Awesomeness on Wheels: ROLLER DISCO: THE MUSICAL

photo credit: Ministry of Theater

Roller Disco:  The Musical, book by Sam Forman and Jen Wineman, lyrics by Sam Forman, music by Eli Bolin, Ministry of Theater and Club Oberon, 5/30/12-8/30/12, http://www.rollerdiscothemusical.com/Home.html.

Reviewed by Craig Idlebrook

(Cambridge, MA) Sometimes, you come across a play that works so effortlessly on so many levels that it skates circles around your standard theatrical fare.  Club Oberon’s Roller Disco, glittery, vacant, hyper and hysterical, draws the audience into a disco-soaked world from the theme song’s opening strands.  We have no choice but to harken back to striped tube socks, gritty skating rinks and cheesy eighties movies.  Heck, we never even put up a fight.
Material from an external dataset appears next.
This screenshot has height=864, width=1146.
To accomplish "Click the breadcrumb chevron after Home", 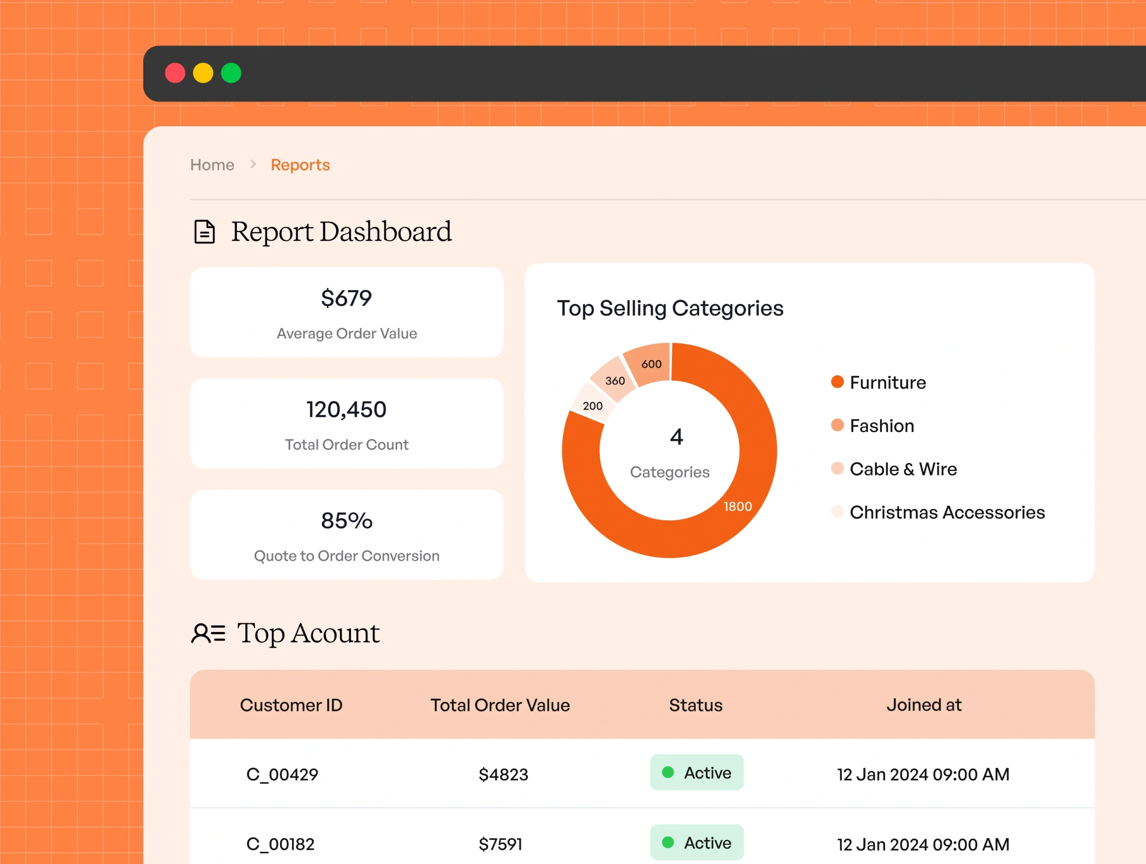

The play, an unauthorized parody of the movie Roller Boogie, is really a send-up of all those one-and-half star movies where zany kids come together to save the (roller rink, prom, beloved gym teacher) from (evil goons, Baptists, mean vice-principals).  The script could very well be titled Literal Musical, as the characters often bypass real dialogue to speak directly in script-motivation subtext.  And all this happens on wheels.

The cast commits full-tilt to the tricky task of simultaneously looking like complete idiots and seventies sex-pots, and their chemistry is evident. (If a couple doesn’t materialize from this cast, then all back-stages across America have gone chaste.) Director Jen Wineman mixes the perfect comic timing of her veteran actors with the enthusiasm of her newbies.  Some of the cast’s over-the top performances could have been grating, but she balances them effectively with good pacing.
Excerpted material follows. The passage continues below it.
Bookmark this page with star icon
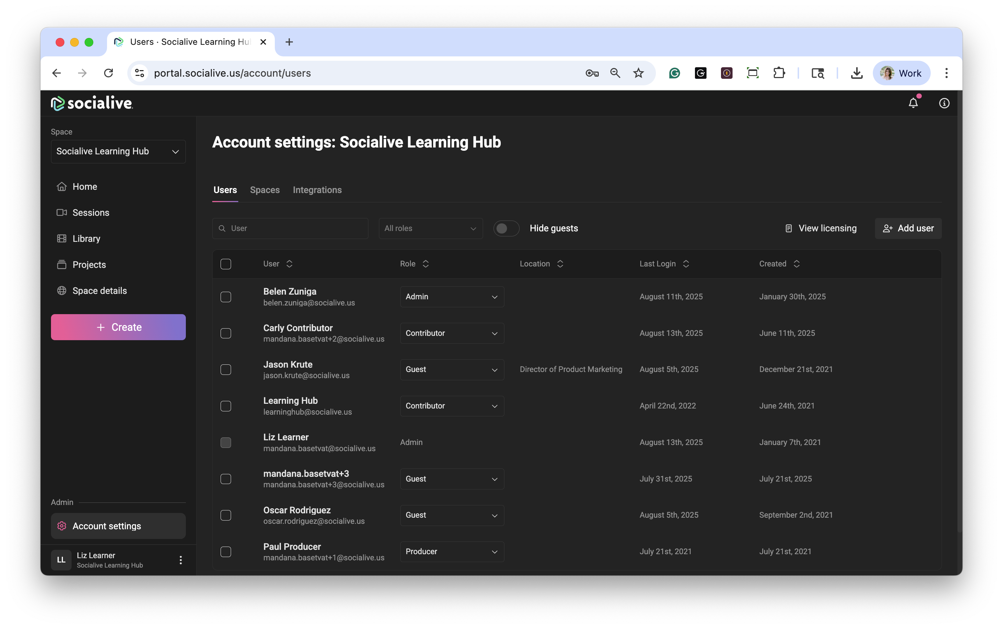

In some ways, DJ Petrosino stands out by not standing out in this over-the-top play; he creates two pitch-perfect, underplayed characters in a roller rink rat and an evil real estate mogul. Neither grabs the audience by the throat, but Petrosino’s performances ground the show so his fellow cast-members can soar. Also, the enthusiasm of Claudia Yanez that is evident every time she strolls across the stage makes you want to lace up a pair of skates.  Sometimes, technique is overrated when it comes to ridiculousness.
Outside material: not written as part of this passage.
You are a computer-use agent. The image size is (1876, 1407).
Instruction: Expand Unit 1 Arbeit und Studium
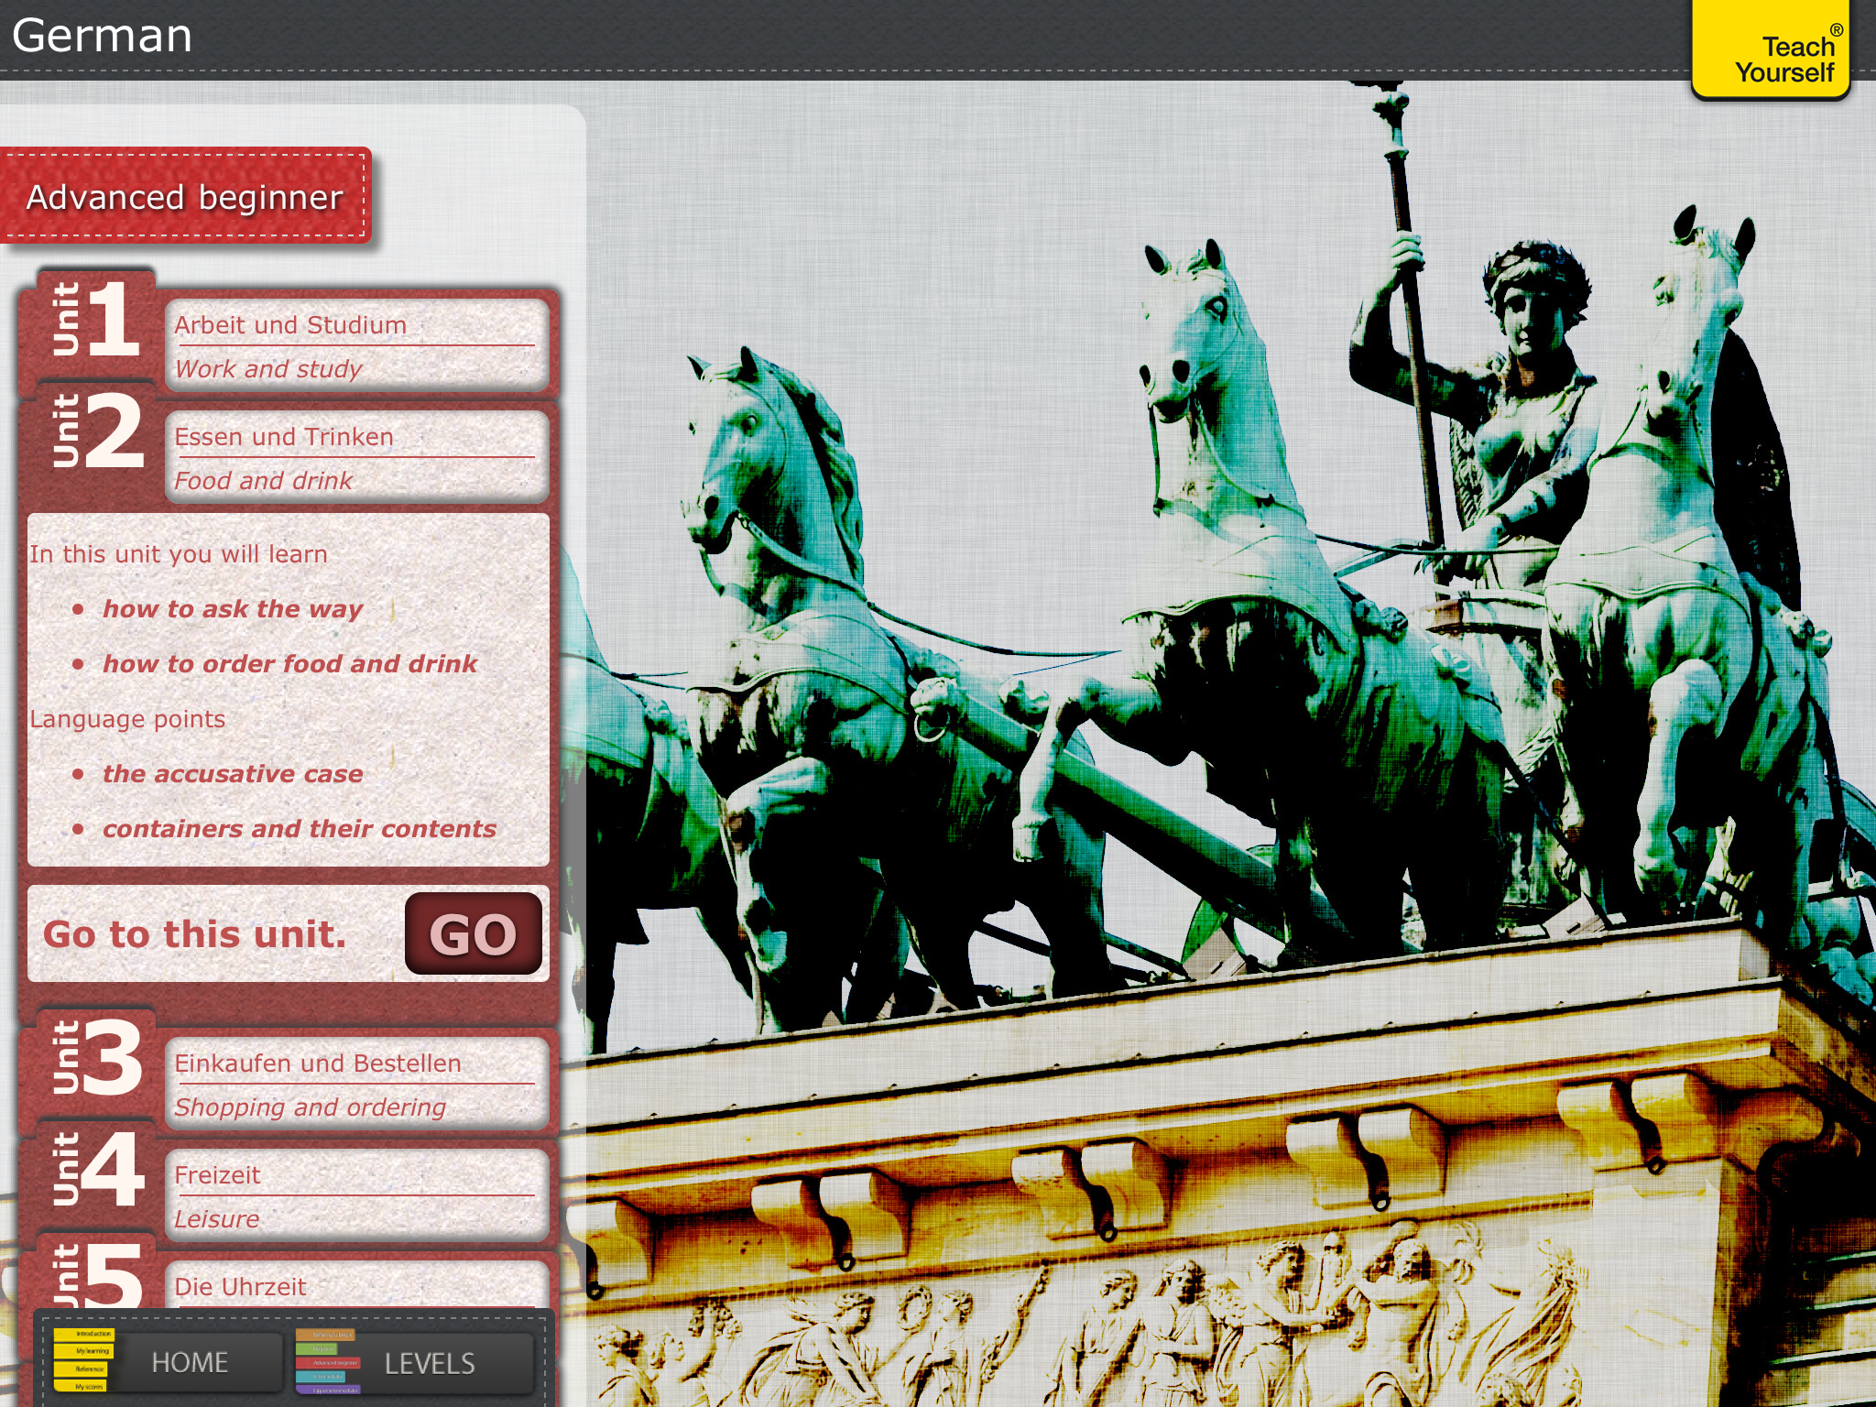[x=355, y=346]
The songs in this parody, done with a flourish by Sesame Street composer Eli Bolin, are scarily good.  The show-stopping number, “Learning to Skate” pays homage to anthem songs like Rent’s “Seasons of Love”, but the song creates an eerie moment where you drop the smirk and almost get teary.

And it’s fun to watch co-writers Forman and Jen Wineman pick up a head of steam in the second act.  You can almost see their collective light bulb go off when they realize they had created such a layered world that they can play off their own inside jokes instead of ribbing other scripts.  The fun builds momentum like a pair of kids skating down a steep hill in a chase scene.

Roller Disco is so effortlessly good that it makes you wonder why mediocre comedies exist.  See this play and bask in the glitz.